Prompt — Print only the lines that begin at the line containing "This screenshot has height=819, width=1456." and end at the last line of the material, both included, without any change.

Supplied data —
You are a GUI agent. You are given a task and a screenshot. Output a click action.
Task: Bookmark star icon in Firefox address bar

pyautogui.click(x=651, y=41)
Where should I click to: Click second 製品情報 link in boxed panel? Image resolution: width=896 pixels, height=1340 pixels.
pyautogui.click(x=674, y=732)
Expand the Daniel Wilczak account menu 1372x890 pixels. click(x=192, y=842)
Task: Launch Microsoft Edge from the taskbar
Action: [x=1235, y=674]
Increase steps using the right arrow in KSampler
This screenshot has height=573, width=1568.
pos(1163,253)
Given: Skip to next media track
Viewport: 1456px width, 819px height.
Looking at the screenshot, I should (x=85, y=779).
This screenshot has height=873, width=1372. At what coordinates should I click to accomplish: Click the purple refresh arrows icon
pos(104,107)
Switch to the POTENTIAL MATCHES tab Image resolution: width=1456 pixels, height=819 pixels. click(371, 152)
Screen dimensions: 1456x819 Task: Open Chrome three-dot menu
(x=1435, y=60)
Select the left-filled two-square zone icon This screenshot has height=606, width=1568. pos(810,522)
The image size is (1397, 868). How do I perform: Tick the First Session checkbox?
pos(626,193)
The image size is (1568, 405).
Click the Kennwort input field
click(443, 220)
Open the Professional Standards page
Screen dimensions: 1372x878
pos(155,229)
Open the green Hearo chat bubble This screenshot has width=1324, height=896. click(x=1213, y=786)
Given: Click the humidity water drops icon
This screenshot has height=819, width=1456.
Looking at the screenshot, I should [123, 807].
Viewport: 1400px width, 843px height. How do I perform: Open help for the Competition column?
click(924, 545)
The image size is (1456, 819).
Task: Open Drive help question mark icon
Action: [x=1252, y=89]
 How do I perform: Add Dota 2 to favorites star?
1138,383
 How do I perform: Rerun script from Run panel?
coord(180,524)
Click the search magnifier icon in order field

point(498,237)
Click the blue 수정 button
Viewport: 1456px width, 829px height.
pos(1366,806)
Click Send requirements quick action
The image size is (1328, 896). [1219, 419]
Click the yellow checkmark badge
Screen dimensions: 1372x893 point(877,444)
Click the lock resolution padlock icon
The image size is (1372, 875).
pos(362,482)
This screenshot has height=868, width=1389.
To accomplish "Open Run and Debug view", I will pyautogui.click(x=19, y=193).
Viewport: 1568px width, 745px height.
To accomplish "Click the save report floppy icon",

Exercise response —
This screenshot has height=819, width=1456.
Looking at the screenshot, I should [123, 807].
Viewport: 1400px width, 843px height. How do I perform: Open help for the Competition column?
click(924, 545)
The image size is (1456, 819).
Task: Open Drive help question mark icon
Action: [x=1252, y=89]
 How do I perform: Add Dota 2 to favorites star?
1138,383
 How do I perform: Rerun script from Run panel?
coord(180,524)
Click the search magnifier icon in order field

point(498,237)
Click the blue 수정 button
Viewport: 1456px width, 829px height.
pos(1366,806)
Click Send requirements quick action
The image size is (1328, 896). [1219, 419]
Click the yellow checkmark badge
Screen dimensions: 1372x893 point(877,444)
Click the lock resolution padlock icon
The image size is (1372, 875).
pos(362,482)
This screenshot has height=868, width=1389.
To accomplish "Open Run and Debug view", I will pyautogui.click(x=19, y=193).
Viewport: 1568px width, 745px height.
To accomplish "Click the save report floppy icon",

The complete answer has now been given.